Depth and Understanding
Honestly, it takes me a while to try to understand my blog posts again. I have to trace the steps I took to get to same understanding on the problems I had in the moment.
I think really wanted to go deep into one specific niche topic, but without repeated application and excercise of such a topic, I was not as engaged in the material.
I personally attribute a lot of “success”* and “results” in my life to an obsession with going deeper in a topic, where I want to really understand something.
But going deeper doesn’t necessarily mean trying something niche. In a sense, that’s more of a “breadth” idea, since I am learning something new.
I think going deeper in a topic means developing your current understanding, applying what you know to solve something that you don’t. I feel a lot of math is structured this way, in that, you don’t need to know a lot of things apart from the fundamentals to understand something.

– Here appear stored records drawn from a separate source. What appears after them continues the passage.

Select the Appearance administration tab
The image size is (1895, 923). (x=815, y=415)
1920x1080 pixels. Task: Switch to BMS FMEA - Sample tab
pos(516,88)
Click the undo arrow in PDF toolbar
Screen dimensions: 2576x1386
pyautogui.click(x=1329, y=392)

I think a lot of reason in trying to learn something new comes from a desire to gain more understanding, and to be more secure in what I know, but if results are what I’m after, then I should be more focused on this depth angle: using what I know to solve something I don’t initially know how to do. I think that I get surprised a lot by how much my friends who have worked in some domain extensively don’t know some specific topic or idea, which might be some indication that I should know less things, but know them better.
I feel like this is the whole essence of developing intuition for something. Using things already present in your brain, and formally defining what you already know how to do.
So, in the future, I hope to gain a better understanding of things and try to really understand something, and be more secure in what I know. Towards this goal, I’d like to try to simplify my problems as much as I can, which involves using clear language and simpler concepts.